> **Given exercise**:
Print the items from the line with "Given: Eject the 资料1 volume" to the line with "I will coord(363,422)." again, unchanged.

> **Exercise inputs**:
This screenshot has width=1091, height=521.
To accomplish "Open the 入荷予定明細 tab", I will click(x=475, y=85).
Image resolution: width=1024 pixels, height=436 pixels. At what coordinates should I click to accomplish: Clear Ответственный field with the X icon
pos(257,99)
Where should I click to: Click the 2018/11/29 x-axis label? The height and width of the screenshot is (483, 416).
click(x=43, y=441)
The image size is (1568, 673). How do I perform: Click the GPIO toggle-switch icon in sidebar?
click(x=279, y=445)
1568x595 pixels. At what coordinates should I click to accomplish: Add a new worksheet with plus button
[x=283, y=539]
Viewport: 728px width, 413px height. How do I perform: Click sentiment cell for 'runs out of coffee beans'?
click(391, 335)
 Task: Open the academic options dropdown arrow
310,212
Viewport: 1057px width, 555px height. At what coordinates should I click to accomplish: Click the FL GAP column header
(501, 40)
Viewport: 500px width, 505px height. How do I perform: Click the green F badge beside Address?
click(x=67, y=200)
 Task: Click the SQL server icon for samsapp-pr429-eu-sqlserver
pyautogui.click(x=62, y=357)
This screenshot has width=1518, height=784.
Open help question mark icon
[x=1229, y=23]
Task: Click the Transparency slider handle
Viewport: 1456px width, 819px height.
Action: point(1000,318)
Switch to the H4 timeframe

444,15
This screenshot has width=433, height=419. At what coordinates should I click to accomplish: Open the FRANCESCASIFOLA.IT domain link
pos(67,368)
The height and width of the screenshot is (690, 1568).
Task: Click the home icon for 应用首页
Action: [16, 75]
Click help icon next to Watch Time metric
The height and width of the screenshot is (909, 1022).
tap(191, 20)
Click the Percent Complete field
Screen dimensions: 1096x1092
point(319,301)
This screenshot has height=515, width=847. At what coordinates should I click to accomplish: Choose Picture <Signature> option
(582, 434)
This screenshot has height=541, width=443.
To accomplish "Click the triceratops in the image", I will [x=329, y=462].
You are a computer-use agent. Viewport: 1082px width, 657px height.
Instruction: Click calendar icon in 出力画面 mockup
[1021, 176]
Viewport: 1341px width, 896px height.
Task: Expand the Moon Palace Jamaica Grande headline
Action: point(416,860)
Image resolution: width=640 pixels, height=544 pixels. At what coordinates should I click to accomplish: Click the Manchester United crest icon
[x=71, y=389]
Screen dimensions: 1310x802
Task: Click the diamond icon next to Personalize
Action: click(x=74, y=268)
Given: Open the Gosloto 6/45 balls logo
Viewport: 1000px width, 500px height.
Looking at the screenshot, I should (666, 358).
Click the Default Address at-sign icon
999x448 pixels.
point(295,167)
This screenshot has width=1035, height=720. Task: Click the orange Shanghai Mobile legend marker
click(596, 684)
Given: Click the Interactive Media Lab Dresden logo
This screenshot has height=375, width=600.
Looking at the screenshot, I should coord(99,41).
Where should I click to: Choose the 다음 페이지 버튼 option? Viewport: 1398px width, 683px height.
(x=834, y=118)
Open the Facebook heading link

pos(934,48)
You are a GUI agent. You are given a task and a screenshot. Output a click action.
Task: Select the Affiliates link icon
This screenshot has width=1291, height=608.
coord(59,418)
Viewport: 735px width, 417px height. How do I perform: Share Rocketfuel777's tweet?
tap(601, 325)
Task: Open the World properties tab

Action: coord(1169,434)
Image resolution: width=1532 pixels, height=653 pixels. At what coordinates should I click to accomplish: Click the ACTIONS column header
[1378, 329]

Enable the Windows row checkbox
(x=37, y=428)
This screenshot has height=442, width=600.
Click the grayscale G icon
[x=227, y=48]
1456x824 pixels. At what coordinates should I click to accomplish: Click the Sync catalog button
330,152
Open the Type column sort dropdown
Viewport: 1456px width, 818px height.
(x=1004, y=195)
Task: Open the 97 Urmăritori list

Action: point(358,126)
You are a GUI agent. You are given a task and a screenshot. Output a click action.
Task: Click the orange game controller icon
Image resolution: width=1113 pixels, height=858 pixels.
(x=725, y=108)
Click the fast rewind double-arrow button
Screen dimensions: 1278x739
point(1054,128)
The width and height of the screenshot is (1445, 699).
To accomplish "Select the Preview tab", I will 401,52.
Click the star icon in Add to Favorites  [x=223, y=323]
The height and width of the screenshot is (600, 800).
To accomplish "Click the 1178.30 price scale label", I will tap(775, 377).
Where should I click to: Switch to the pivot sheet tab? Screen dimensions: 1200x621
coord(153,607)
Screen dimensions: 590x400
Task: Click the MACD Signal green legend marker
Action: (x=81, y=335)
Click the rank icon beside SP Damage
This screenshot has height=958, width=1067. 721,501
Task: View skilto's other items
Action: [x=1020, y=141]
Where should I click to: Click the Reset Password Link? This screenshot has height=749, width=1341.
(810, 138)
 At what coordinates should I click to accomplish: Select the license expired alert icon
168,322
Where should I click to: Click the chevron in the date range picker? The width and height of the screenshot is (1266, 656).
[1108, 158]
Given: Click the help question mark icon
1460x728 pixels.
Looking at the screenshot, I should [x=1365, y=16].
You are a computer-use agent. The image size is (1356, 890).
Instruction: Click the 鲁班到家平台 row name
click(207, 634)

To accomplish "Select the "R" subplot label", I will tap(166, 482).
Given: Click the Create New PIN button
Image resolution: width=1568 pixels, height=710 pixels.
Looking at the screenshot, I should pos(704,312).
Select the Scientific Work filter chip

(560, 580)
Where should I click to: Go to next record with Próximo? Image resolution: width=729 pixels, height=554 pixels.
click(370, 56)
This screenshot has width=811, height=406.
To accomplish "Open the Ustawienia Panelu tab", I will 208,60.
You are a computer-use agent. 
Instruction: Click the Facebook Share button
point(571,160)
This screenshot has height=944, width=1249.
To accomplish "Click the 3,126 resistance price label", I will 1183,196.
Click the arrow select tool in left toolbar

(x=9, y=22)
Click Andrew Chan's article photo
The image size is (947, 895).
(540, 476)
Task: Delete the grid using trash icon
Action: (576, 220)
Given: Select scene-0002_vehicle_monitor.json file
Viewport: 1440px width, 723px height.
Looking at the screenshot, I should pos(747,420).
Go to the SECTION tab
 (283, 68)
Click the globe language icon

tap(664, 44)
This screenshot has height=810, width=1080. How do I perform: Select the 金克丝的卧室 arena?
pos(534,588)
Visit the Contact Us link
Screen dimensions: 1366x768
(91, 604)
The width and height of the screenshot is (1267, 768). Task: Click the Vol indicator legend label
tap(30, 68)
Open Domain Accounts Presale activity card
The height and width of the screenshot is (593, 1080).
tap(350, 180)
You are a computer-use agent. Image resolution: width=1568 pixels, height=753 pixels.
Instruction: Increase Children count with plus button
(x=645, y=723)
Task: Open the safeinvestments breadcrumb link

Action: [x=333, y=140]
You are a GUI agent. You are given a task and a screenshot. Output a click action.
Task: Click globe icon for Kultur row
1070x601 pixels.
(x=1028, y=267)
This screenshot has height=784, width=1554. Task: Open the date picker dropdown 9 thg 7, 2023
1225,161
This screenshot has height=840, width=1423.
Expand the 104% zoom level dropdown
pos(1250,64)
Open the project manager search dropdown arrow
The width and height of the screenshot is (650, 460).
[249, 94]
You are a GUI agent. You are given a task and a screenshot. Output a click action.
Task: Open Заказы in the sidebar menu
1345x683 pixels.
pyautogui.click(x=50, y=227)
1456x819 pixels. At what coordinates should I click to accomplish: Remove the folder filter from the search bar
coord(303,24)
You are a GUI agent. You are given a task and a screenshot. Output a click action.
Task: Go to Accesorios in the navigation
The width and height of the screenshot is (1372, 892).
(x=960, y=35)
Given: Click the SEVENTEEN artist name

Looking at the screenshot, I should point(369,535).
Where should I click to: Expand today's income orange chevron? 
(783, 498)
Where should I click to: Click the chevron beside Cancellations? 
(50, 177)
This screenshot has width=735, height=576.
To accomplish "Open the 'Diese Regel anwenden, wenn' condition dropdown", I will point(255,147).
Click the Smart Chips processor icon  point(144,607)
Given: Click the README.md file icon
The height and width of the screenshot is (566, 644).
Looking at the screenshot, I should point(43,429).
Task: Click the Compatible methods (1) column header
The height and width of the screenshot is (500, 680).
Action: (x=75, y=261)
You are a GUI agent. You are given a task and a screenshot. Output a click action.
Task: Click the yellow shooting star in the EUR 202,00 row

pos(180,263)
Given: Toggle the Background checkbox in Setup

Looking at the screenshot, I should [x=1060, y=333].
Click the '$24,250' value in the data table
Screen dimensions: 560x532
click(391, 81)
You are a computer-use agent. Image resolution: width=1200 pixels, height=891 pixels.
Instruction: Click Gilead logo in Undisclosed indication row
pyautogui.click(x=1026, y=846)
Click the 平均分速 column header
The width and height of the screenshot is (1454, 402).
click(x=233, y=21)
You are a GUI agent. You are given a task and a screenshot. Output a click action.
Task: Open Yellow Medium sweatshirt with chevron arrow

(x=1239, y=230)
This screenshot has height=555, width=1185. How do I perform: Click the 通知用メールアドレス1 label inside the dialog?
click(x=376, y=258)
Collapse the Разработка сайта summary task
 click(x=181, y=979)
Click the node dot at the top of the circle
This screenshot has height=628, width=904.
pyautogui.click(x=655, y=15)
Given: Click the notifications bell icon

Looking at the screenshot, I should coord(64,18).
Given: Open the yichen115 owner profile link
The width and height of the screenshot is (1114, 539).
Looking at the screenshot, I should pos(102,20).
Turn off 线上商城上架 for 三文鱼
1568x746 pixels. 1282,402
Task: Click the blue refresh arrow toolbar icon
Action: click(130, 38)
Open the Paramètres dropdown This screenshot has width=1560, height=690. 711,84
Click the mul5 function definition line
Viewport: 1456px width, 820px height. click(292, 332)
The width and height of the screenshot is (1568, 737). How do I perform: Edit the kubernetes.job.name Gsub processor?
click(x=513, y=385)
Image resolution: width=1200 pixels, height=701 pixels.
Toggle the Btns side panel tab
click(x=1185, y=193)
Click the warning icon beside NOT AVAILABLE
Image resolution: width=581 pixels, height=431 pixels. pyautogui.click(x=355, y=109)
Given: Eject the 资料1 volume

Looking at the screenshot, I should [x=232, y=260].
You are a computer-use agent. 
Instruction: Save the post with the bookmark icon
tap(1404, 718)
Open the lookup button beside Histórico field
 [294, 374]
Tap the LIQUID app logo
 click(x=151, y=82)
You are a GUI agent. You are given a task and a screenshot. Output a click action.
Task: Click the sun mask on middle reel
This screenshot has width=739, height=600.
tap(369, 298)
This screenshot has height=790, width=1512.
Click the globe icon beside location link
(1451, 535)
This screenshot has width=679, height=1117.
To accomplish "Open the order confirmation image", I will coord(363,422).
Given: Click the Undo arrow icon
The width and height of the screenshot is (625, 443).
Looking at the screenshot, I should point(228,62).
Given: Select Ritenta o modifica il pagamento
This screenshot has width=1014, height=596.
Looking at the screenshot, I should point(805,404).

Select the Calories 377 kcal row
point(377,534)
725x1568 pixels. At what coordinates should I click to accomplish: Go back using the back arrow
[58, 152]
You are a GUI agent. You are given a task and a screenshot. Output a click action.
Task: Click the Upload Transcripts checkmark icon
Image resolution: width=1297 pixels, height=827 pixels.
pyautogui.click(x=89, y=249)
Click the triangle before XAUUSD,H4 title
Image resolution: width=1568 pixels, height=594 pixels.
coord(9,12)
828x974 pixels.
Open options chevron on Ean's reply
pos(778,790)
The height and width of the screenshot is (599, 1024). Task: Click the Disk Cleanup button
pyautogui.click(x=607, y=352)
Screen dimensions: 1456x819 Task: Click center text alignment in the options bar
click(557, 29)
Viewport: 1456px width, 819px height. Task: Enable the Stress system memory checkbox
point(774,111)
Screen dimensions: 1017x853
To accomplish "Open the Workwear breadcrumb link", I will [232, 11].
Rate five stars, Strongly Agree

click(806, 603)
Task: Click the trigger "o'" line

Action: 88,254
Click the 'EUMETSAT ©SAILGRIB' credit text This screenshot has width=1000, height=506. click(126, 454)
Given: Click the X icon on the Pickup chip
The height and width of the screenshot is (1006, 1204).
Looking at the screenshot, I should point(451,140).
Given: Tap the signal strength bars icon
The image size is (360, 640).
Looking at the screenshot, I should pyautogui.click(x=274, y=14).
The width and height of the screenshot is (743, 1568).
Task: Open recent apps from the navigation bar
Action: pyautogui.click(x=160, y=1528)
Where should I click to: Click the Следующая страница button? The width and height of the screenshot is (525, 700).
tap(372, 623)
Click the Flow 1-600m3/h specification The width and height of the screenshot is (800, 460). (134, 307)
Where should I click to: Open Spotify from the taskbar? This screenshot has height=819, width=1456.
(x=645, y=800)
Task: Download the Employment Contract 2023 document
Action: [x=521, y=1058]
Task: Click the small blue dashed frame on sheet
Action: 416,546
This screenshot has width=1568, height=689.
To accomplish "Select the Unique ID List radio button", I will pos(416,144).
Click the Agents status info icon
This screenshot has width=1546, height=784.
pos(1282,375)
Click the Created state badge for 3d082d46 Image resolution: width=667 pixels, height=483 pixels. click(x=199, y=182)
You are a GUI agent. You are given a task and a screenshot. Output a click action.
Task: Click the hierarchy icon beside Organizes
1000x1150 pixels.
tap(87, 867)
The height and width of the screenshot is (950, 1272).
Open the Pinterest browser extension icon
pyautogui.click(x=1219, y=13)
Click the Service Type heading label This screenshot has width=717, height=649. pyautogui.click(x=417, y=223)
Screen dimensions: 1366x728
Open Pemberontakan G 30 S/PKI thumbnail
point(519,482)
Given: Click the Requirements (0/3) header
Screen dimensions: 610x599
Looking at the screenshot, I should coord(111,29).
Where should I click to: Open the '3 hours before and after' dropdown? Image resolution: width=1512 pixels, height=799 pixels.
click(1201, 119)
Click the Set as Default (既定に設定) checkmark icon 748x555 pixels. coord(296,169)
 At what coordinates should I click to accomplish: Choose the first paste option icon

> **Response**:
Given: Eject the 资料1 volume

Looking at the screenshot, I should [x=232, y=260].
You are a computer-use agent. 
Instruction: Save the post with the bookmark icon
tap(1404, 718)
Open the lookup button beside Histórico field
 [294, 374]
Tap the LIQUID app logo
 click(x=151, y=82)
You are a GUI agent. You are given a task and a screenshot. Output a click action.
Task: Click the sun mask on middle reel
This screenshot has width=739, height=600.
tap(369, 298)
This screenshot has height=790, width=1512.
Click the globe icon beside location link
(1451, 535)
This screenshot has width=679, height=1117.
To accomplish "Open the order confirmation image", I will coord(363,422).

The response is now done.